Try it: Take the material below and extract the lines from the one with "Task: Toggle on cell change autorun setting" through the one with "This screenshot has width=904, height=905.", word for word, without pictures.

The data:
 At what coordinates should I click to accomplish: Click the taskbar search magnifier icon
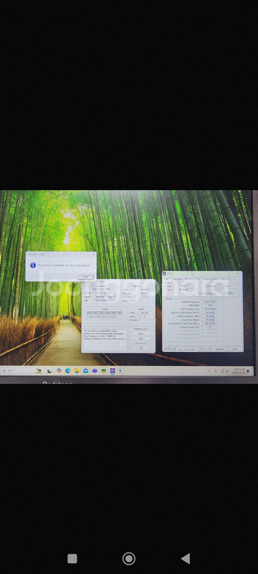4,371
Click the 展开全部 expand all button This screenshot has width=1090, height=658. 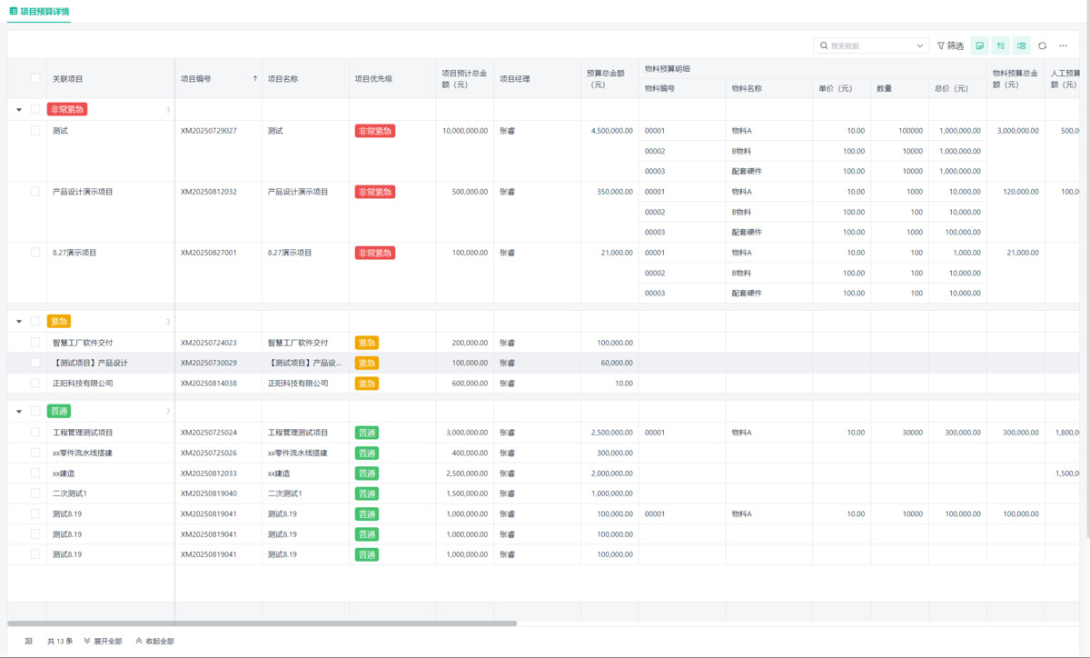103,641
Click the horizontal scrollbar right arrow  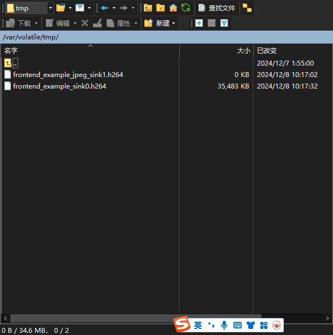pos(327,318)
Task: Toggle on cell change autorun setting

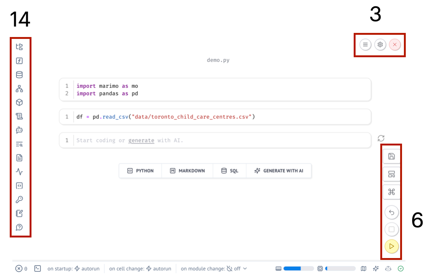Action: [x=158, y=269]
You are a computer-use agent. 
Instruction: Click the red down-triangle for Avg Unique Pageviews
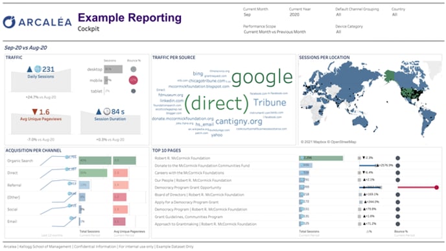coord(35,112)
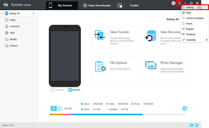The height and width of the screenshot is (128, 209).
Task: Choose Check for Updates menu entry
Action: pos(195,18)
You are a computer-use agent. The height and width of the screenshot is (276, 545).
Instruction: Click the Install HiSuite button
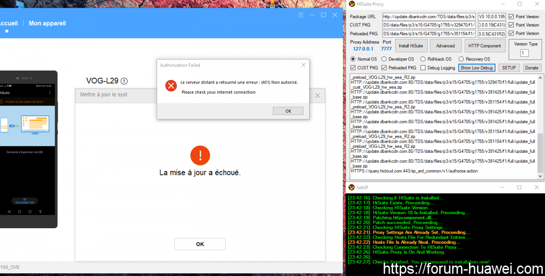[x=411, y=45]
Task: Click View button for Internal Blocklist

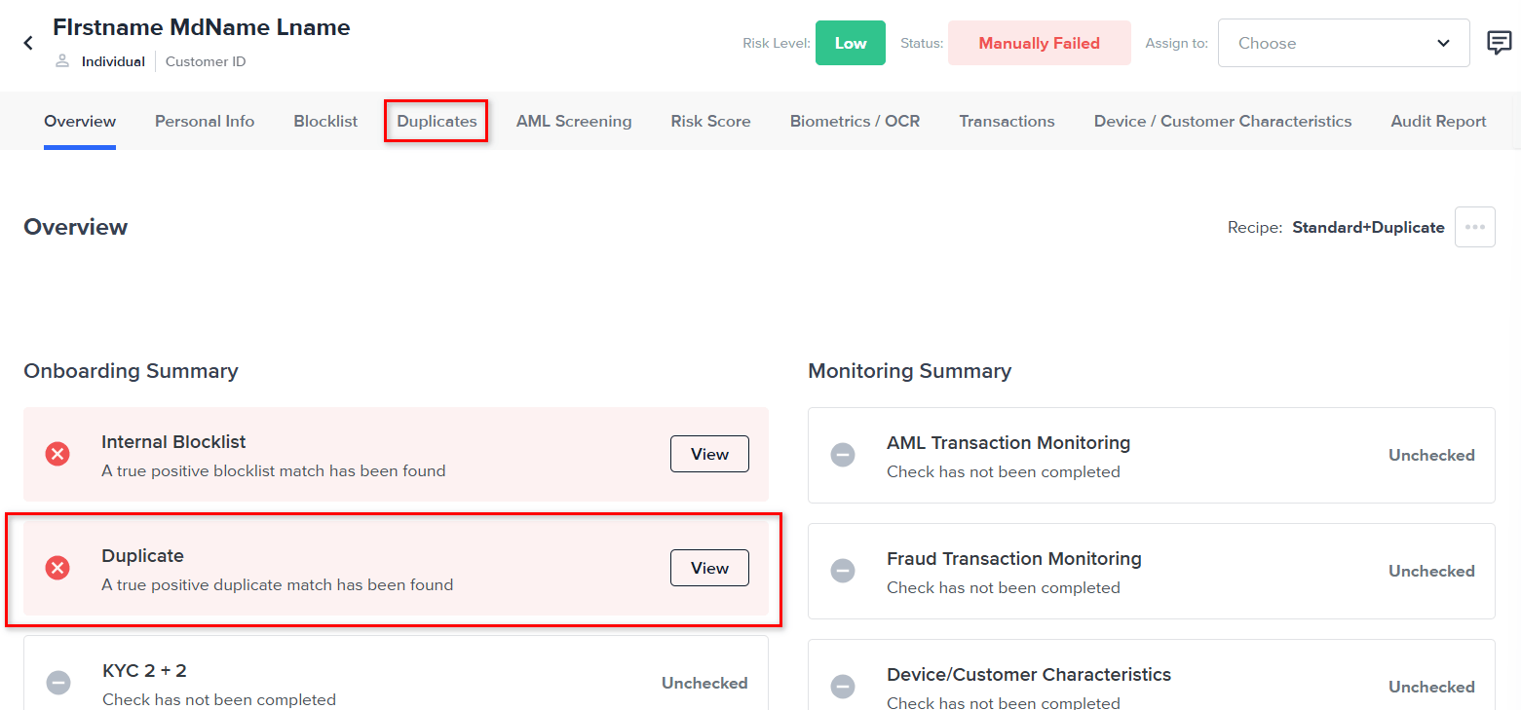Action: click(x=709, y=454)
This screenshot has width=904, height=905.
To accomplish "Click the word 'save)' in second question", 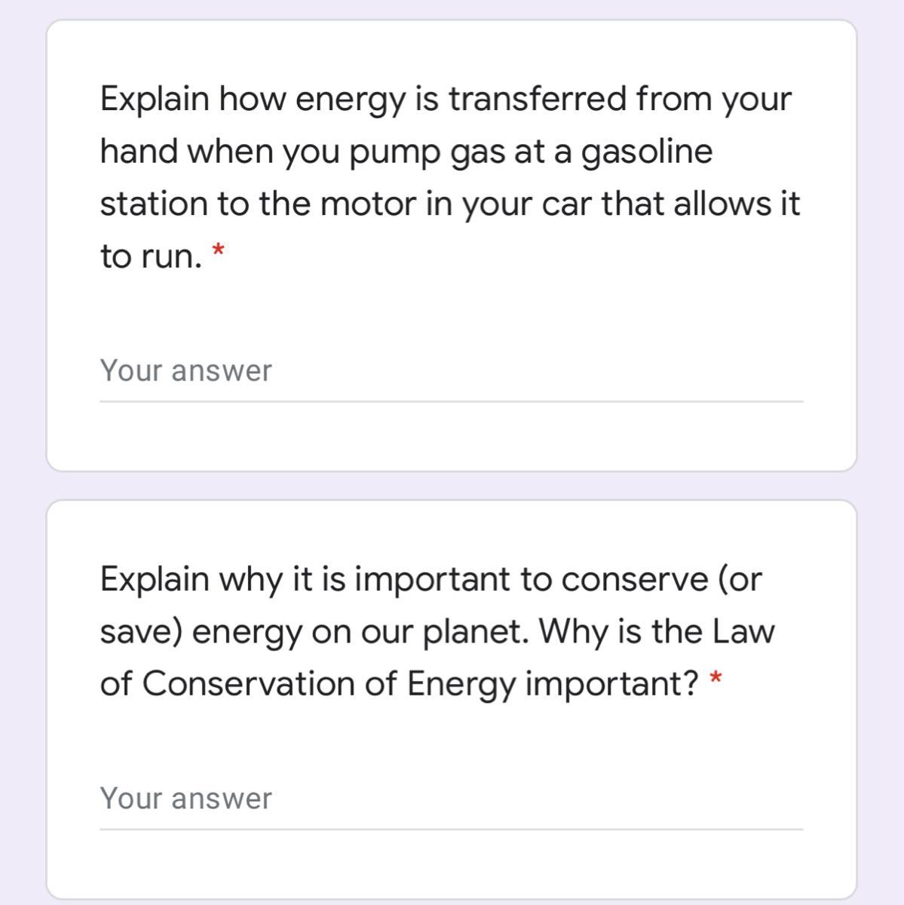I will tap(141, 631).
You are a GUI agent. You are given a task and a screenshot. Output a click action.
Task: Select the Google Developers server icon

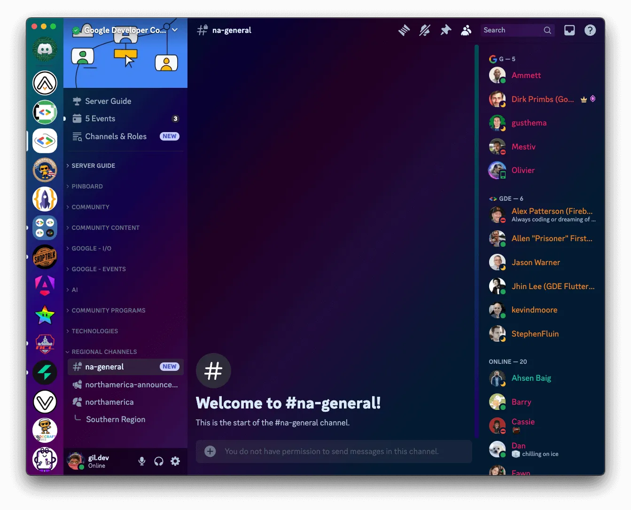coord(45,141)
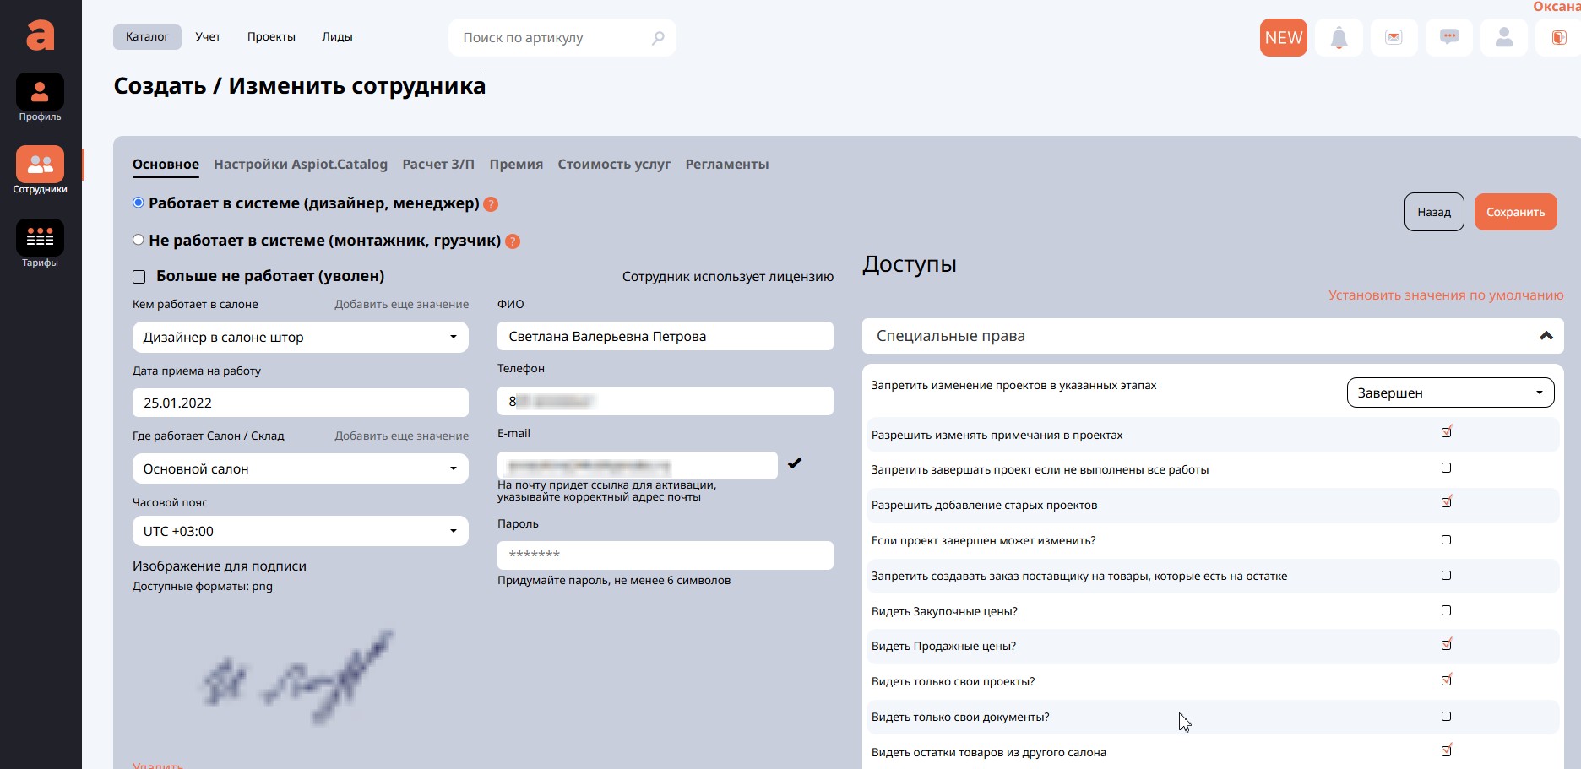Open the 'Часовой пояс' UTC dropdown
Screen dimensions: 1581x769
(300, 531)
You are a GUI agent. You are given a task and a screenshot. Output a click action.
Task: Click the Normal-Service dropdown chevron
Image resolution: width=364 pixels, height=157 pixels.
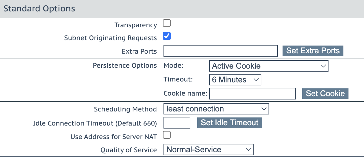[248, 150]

Expected output:
Task: Toggle on cell change autorun setting

Action: [x=158, y=269]
You are a computer-use agent. 
Instruction: Click the red down-triangle for Avg Unique Pageviews
coord(35,112)
The height and width of the screenshot is (128, 209).
Task: Choose Check for Updates menu entry
Action: pos(195,18)
You are a computer-use agent. The height and width of the screenshot is (276, 545).
Instruction: Click the Install HiSuite button
[x=411, y=45]
Task: Click View button for Internal Blocklist

Action: click(x=709, y=454)
This screenshot has width=904, height=905.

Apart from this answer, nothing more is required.